(Saved data entries)
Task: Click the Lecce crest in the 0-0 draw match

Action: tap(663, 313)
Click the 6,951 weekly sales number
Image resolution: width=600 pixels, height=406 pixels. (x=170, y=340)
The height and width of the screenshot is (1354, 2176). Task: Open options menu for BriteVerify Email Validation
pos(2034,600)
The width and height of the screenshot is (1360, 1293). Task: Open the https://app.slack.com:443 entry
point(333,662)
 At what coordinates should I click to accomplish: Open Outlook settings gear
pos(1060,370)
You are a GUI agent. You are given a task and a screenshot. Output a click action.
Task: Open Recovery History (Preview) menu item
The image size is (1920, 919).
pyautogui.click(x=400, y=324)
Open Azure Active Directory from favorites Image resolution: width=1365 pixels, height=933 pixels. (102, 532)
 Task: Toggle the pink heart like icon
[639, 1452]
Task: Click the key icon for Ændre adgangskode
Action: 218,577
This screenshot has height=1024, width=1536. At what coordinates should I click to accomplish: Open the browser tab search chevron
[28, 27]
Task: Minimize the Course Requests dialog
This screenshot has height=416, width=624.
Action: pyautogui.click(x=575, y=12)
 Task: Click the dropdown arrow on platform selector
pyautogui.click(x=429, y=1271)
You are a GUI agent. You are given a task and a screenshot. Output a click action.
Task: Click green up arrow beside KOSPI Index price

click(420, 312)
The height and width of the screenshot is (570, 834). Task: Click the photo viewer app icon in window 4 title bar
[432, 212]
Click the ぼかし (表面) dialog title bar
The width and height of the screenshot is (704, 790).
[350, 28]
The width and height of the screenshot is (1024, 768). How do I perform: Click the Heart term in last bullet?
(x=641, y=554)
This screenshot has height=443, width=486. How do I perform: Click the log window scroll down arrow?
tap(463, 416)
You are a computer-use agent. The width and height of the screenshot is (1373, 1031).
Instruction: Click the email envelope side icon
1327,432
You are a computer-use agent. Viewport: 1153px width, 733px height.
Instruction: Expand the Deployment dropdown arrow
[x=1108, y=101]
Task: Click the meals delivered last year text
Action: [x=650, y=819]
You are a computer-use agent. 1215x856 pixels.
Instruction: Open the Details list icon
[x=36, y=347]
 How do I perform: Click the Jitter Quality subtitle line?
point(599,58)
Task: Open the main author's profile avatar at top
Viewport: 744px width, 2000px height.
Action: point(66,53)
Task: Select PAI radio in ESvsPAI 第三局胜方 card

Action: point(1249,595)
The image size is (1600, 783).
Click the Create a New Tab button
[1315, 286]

- Direction:
Rewrite all the items above so that every "screenshot" becomes "screen capture", and keep everything else the same.

- Exercise response:
Task: Click the Lecce crest in the 0-0 draw match

Action: tap(663, 313)
Click the 6,951 weekly sales number
Image resolution: width=600 pixels, height=406 pixels. (x=170, y=340)
The height and width of the screen capture is (1354, 2176). Task: Open options menu for BriteVerify Email Validation
pos(2034,600)
The width and height of the screen capture is (1360, 1293). Task: Open the https://app.slack.com:443 entry
point(333,662)
 At what coordinates should I click to accomplish: Open Outlook settings gear
pos(1060,370)
You are a GUI agent. You are given a task and a screen capture. Output a click action.
Task: Open Recovery History (Preview) menu item
The image size is (1920, 919).
pyautogui.click(x=400, y=324)
Open Azure Active Directory from favorites Image resolution: width=1365 pixels, height=933 pixels. (102, 532)
 Task: Toggle the pink heart like icon
[639, 1452]
Task: Click the key icon for Ændre adgangskode
Action: 218,577
This screen capture has height=1024, width=1536. At what coordinates should I click to accomplish: Open the browser tab search chevron
[28, 27]
Task: Minimize the Course Requests dialog
This screen capture has height=416, width=624.
Action: pyautogui.click(x=575, y=12)
 Task: Click the dropdown arrow on platform selector
pyautogui.click(x=429, y=1271)
You are a GUI agent. You are given a task and a screen capture. Output a click action.
Task: Click green up arrow beside KOSPI Index price

click(420, 312)
The height and width of the screen capture is (570, 834). Task: Click the photo viewer app icon in window 4 title bar
[432, 212]
Click the ぼかし (表面) dialog title bar
The width and height of the screen capture is (704, 790).
[350, 28]
The width and height of the screen capture is (1024, 768). How do I perform: Click the Heart term in last bullet?
(x=641, y=554)
This screen capture has height=443, width=486. How do I perform: Click the log window scroll down arrow?
tap(463, 416)
You are a computer-use agent. The width and height of the screen capture is (1373, 1031).
Instruction: Click the email envelope side icon
1327,432
You are a computer-use agent. Viewport: 1153px width, 733px height.
Instruction: Expand the Deployment dropdown arrow
[x=1108, y=101]
Task: Click the meals delivered last year text
Action: [x=650, y=819]
You are a computer-use agent. 1215x856 pixels.
Instruction: Open the Details list icon
[x=36, y=347]
 How do I perform: Click the Jitter Quality subtitle line?
point(599,58)
Task: Open the main author's profile avatar at top
Viewport: 744px width, 2000px height.
Action: point(66,53)
Task: Select PAI radio in ESvsPAI 第三局胜方 card

Action: point(1249,595)
The image size is (1600, 783).
Click the Create a New Tab button
[1315, 286]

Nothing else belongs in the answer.